=== Estratto ===
Un altra prova attestante quanto i papi avessero in avversione che la Bibbia fosse letta da tutti è la bolla Unigenitus di Clemente XI nel 1713 nella quale venivano condannate come ‘false, scandalose, perniciose, sediziose, empie, blasfeme ed eretiche’ le seguenti proposizioni riguardanti la lettura della Bibbia: la proposizione 79, che dice che è utile e necessario in ogni tempo e in ogni luogo a tutte le persone di studiare ed imparare lo spirito, la santità e i misteri delle Sacre Scritture; la proposizione 80, che dice che la lettura della Scrittura è per tutti; la proposizione 84, che dice che togliere dalle mani dei cristiani il Nuovo Testamento, o tenerglielo chiuso togliendogli i mezzi per comprenderlo, significa chiudere la bocca di Cristo; la proposizione 85, che dice che vietare ai Cristiani la lettura delle Sacre Scritture, specialmente dei Vangeli, è vietare ai figli della luce l’uso della luce, ed è gettarli in una sorta di scomunica.

E siccome che il papato allora considerava cosa empia che tutti leggessero le sacre Scritture esso considerava anche cosa empia la loro traduzione nella lingua del popolo per cui i traduttori di esse gli erano in abominio. Una prova di questo odio che il papato nutriva verso i traduttori di Bibbie in lingua volgare l’abbiamo nelle seguenti parole di Barnaba Chiaramonti (Pio VII 1800 – 1823): ‘Dichiaro che le associazioni formate nella maggiore parte d’Europa, per tradurre in lingua volgare e spandere la legge di Dio, mi fanno orrore, che esse tendono a rovesciare la fede cristiana fin dalle sue fondamenta, che bisogna distruggere questa peste con tutti i mezzi possibili, e svelare le empie macchinazioni di questi manovratori’.[4] E per concludere questa carrellata di condanne e proibizioni ricordiamo che nel 1820 fu messo all’indice (dalla Congregazione dell’Indice) persino un Nuovo Testamento tradotto da un Cattolico e precisamente ‘il Nuovo Testamento di monsignor Martini’; la ragione era perché non possedeva le note.

=== Record da una raccolta ===
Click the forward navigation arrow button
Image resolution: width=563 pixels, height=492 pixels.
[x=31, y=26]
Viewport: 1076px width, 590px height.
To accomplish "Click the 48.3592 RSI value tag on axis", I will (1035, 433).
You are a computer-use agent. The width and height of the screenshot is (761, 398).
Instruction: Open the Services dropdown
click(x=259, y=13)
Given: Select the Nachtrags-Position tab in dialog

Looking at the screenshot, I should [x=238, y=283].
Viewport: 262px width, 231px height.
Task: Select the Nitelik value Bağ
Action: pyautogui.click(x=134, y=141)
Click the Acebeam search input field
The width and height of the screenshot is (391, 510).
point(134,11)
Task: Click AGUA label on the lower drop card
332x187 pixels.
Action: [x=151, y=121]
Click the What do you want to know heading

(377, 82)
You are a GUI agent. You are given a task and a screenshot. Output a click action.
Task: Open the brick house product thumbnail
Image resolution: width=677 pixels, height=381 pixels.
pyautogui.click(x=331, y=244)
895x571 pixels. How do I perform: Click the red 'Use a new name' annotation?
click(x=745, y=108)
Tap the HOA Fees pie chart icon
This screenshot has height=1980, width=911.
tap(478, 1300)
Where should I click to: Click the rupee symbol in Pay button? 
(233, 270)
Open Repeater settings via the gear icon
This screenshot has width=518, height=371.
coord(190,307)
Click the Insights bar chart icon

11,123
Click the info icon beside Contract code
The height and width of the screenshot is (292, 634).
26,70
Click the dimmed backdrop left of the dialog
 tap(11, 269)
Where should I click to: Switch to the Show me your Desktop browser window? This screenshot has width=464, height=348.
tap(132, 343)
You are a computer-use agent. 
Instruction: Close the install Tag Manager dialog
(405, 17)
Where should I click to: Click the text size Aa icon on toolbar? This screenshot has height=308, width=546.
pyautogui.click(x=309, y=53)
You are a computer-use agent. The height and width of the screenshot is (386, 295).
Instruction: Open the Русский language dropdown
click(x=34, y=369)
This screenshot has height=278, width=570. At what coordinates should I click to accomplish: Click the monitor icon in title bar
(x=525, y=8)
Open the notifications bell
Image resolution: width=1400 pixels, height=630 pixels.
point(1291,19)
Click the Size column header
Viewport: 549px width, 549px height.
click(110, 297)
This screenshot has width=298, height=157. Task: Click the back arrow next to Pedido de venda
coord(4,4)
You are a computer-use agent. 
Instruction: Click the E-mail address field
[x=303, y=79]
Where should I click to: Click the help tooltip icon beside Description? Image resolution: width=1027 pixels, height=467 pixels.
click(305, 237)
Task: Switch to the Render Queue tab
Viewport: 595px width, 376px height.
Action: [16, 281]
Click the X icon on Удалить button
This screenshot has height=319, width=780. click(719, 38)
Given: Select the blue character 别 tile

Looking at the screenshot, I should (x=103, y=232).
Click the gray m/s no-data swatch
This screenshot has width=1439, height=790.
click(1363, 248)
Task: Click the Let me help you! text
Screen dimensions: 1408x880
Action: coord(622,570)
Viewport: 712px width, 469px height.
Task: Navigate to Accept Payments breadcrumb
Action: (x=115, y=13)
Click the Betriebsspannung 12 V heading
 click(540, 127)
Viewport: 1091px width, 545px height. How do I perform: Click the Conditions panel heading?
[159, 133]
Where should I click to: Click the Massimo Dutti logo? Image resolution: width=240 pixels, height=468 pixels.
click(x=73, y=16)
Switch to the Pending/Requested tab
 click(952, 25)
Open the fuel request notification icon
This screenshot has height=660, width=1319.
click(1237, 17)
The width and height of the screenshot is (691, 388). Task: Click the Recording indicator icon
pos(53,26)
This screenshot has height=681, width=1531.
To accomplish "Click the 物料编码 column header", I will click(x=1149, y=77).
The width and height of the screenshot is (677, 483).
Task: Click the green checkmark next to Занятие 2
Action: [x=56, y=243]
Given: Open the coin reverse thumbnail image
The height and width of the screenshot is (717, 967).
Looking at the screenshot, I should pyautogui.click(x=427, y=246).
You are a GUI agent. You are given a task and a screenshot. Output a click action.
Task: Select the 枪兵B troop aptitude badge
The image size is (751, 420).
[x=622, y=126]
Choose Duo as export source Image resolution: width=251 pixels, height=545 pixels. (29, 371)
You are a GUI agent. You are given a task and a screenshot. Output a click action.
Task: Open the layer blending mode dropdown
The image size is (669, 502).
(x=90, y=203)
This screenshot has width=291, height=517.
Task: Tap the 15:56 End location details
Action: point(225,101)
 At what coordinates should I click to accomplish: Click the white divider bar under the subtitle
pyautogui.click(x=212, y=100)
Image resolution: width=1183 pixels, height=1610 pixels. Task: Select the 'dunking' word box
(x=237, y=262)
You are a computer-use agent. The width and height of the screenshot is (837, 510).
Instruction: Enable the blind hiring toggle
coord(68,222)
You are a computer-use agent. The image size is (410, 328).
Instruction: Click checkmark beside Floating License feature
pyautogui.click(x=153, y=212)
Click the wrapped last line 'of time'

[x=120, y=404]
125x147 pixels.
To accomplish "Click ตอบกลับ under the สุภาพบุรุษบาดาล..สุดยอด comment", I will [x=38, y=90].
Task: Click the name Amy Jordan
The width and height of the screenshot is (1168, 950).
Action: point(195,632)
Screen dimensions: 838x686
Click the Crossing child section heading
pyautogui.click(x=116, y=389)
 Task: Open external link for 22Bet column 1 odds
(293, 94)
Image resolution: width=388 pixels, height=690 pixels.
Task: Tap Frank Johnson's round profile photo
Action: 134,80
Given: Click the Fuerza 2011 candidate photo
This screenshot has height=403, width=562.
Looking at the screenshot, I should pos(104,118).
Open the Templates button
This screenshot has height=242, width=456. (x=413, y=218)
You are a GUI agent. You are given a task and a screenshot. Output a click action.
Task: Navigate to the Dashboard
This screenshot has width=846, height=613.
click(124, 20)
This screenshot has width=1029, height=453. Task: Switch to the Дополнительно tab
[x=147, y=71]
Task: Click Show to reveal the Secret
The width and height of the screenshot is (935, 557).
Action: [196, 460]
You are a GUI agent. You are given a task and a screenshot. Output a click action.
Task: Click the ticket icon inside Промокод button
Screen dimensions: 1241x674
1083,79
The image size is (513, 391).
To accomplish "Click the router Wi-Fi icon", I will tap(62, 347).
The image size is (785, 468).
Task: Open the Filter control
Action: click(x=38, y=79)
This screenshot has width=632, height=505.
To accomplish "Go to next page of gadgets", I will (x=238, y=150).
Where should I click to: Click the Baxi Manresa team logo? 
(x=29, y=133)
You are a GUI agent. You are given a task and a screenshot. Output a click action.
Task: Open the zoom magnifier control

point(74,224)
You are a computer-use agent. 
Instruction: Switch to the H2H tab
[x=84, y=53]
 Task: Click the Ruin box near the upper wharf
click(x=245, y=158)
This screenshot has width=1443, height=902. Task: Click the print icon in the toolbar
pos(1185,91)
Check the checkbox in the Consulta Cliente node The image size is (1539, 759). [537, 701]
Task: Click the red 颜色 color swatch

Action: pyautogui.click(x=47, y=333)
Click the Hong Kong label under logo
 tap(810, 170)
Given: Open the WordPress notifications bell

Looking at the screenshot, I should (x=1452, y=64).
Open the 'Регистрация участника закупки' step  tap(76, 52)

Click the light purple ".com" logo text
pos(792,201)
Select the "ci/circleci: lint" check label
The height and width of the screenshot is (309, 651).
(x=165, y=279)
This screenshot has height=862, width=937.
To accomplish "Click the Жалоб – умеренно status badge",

=== Elenco degli esercizi ===
a) Rispondi a queste domande sull'estratto:
(i) In quale anno fu emanata la bolla Unigenitus di Clemente XI?
(ii) Quale numero porta la proposizione che dice che la lettura della Scrittura è per tutti?
(iii) Per quale ragione nel 1820 fu messo all'indice il Nuovo Testamento di monsignor Martini?
b) Riassumi l'estratto in due frasi.
I record non servono a svolgere questi esercizi.

=== Risposte agli esercizi ===
a)
(i) Nel 1713.
(ii) Il numero 80.
(iii) Perché non possedeva le note.

b) L'estratto sostiene che i papi avversavano la lettura della Bibbia da parte di tutti e porta come prova la bolla Unigenitus di Clemente XI del 1713, che condannò alcune proposizioni favorevoli a tale lettura. Aggiunge che il papato riteneva empia anche la traduzione delle Scritture nella lingua del popolo: lo mostrano le parole di condanna di Pio VII contro le associazioni di traduttori e la messa all'indice, nel 1820, del Nuovo Testamento di monsignor Martini perché privo di note.